■ **INSTRUCTION**: Return all the data below, every line, word for word.

■ **GIVEN ENTRIES**:
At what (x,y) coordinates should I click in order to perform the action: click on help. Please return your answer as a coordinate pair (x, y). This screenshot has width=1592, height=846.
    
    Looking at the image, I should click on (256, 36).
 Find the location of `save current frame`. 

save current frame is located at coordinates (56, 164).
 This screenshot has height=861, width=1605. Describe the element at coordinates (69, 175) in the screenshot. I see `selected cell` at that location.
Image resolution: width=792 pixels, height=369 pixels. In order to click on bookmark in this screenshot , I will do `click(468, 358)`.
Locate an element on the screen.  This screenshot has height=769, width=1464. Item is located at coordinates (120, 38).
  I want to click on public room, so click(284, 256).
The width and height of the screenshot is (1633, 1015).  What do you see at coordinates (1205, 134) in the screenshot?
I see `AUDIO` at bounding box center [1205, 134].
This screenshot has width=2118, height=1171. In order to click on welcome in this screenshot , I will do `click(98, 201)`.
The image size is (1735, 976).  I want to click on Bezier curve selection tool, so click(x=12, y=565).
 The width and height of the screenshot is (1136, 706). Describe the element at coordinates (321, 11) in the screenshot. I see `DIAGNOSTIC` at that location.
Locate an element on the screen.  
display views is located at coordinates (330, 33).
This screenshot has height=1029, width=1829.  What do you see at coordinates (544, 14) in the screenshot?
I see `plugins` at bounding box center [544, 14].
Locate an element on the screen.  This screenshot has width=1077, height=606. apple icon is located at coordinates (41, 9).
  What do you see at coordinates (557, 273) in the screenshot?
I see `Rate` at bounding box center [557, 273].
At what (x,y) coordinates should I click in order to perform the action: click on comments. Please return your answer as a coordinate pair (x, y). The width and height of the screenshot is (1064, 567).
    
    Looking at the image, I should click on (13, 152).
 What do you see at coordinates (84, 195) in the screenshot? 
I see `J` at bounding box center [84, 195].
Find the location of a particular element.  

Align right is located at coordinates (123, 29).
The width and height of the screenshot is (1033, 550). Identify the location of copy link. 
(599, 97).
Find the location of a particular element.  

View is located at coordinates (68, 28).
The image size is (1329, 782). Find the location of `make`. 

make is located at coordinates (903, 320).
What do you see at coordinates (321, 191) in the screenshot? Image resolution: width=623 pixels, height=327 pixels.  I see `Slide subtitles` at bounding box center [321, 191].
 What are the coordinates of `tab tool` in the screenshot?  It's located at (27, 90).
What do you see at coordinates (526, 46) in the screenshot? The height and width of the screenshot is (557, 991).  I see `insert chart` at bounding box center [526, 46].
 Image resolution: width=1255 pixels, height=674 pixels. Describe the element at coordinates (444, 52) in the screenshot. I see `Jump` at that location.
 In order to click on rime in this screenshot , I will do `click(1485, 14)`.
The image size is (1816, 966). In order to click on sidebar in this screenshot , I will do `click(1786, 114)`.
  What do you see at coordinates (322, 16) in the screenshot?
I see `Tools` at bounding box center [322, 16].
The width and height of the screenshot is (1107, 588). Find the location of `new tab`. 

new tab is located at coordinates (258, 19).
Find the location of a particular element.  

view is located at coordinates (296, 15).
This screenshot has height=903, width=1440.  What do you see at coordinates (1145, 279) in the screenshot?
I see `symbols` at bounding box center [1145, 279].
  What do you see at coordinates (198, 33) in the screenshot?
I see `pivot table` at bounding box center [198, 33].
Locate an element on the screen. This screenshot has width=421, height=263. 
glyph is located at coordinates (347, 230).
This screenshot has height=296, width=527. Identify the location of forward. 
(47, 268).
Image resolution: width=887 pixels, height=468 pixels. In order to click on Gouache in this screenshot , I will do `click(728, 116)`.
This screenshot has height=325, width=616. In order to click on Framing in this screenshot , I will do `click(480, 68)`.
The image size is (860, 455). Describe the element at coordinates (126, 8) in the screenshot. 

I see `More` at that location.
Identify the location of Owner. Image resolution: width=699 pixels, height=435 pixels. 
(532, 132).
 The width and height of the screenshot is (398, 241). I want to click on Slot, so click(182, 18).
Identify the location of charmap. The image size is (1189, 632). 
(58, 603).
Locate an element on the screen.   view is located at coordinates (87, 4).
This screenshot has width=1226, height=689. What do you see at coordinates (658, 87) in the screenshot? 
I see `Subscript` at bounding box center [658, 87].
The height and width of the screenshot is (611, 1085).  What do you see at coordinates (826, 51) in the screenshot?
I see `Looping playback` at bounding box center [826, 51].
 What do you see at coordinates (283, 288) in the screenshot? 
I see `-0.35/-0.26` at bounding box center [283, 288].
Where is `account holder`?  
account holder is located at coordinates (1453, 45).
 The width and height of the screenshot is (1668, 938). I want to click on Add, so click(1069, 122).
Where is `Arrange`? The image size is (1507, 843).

■ **WRITTEN ANSWER**:
At what (x,y) coordinates should I click in order to perform the action: click on help. Please return your answer as a coordinate pair (x, y). This screenshot has width=1592, height=846.
    
    Looking at the image, I should click on (256, 36).
 Find the location of `save current frame`. 

save current frame is located at coordinates (56, 164).
 This screenshot has height=861, width=1605. Describe the element at coordinates (69, 175) in the screenshot. I see `selected cell` at that location.
Image resolution: width=792 pixels, height=369 pixels. In order to click on bookmark in this screenshot , I will do `click(468, 358)`.
Locate an element on the screen.  This screenshot has height=769, width=1464. Item is located at coordinates (120, 38).
  I want to click on public room, so click(284, 256).
The width and height of the screenshot is (1633, 1015).  What do you see at coordinates (1205, 134) in the screenshot?
I see `AUDIO` at bounding box center [1205, 134].
This screenshot has width=2118, height=1171. In order to click on welcome in this screenshot , I will do `click(98, 201)`.
The image size is (1735, 976).  I want to click on Bezier curve selection tool, so click(x=12, y=565).
 The width and height of the screenshot is (1136, 706). Describe the element at coordinates (321, 11) in the screenshot. I see `DIAGNOSTIC` at that location.
Locate an element on the screen.  
display views is located at coordinates (330, 33).
This screenshot has height=1029, width=1829.  What do you see at coordinates (544, 14) in the screenshot?
I see `plugins` at bounding box center [544, 14].
Locate an element on the screen.  This screenshot has width=1077, height=606. apple icon is located at coordinates (41, 9).
  What do you see at coordinates (557, 273) in the screenshot?
I see `Rate` at bounding box center [557, 273].
At what (x,y) coordinates should I click in order to perform the action: click on comments. Please return your answer as a coordinate pair (x, y). The width and height of the screenshot is (1064, 567).
    
    Looking at the image, I should click on (13, 152).
 What do you see at coordinates (84, 195) in the screenshot? 
I see `J` at bounding box center [84, 195].
Find the location of a particular element.  

Align right is located at coordinates (123, 29).
The width and height of the screenshot is (1033, 550). Identify the location of copy link. 
(599, 97).
Find the location of a particular element.  

View is located at coordinates (68, 28).
The image size is (1329, 782). Find the location of `make`. 

make is located at coordinates (903, 320).
What do you see at coordinates (321, 191) in the screenshot? Image resolution: width=623 pixels, height=327 pixels.  I see `Slide subtitles` at bounding box center [321, 191].
 What are the coordinates of `tab tool` in the screenshot?  It's located at (27, 90).
What do you see at coordinates (526, 46) in the screenshot? The height and width of the screenshot is (557, 991).  I see `insert chart` at bounding box center [526, 46].
 Image resolution: width=1255 pixels, height=674 pixels. Describe the element at coordinates (444, 52) in the screenshot. I see `Jump` at that location.
 In order to click on rime in this screenshot , I will do `click(1485, 14)`.
The image size is (1816, 966). In order to click on sidebar in this screenshot , I will do `click(1786, 114)`.
  What do you see at coordinates (322, 16) in the screenshot?
I see `Tools` at bounding box center [322, 16].
The width and height of the screenshot is (1107, 588). Find the location of `new tab`. 

new tab is located at coordinates (258, 19).
Find the location of a particular element.  

view is located at coordinates (296, 15).
This screenshot has height=903, width=1440.  What do you see at coordinates (1145, 279) in the screenshot?
I see `symbols` at bounding box center [1145, 279].
  What do you see at coordinates (198, 33) in the screenshot?
I see `pivot table` at bounding box center [198, 33].
Locate an element on the screen. This screenshot has width=421, height=263. 
glyph is located at coordinates (347, 230).
This screenshot has height=296, width=527. Identify the location of forward. 
(47, 268).
Image resolution: width=887 pixels, height=468 pixels. In order to click on Gouache in this screenshot , I will do `click(728, 116)`.
This screenshot has height=325, width=616. In order to click on Framing in this screenshot , I will do `click(480, 68)`.
The image size is (860, 455). Describe the element at coordinates (126, 8) in the screenshot. 

I see `More` at that location.
Identify the location of Owner. Image resolution: width=699 pixels, height=435 pixels. 
(532, 132).
 The width and height of the screenshot is (398, 241). I want to click on Slot, so click(182, 18).
Identify the location of charmap. The image size is (1189, 632). 
(58, 603).
Locate an element on the screen.   view is located at coordinates (87, 4).
This screenshot has width=1226, height=689. What do you see at coordinates (658, 87) in the screenshot? 
I see `Subscript` at bounding box center [658, 87].
The height and width of the screenshot is (611, 1085).  What do you see at coordinates (826, 51) in the screenshot?
I see `Looping playback` at bounding box center [826, 51].
 What do you see at coordinates (283, 288) in the screenshot? 
I see `-0.35/-0.26` at bounding box center [283, 288].
Where is `account holder`?  
account holder is located at coordinates (1453, 45).
 The width and height of the screenshot is (1668, 938). I want to click on Add, so click(1069, 122).
Where is `Arrange`? The image size is (1507, 843).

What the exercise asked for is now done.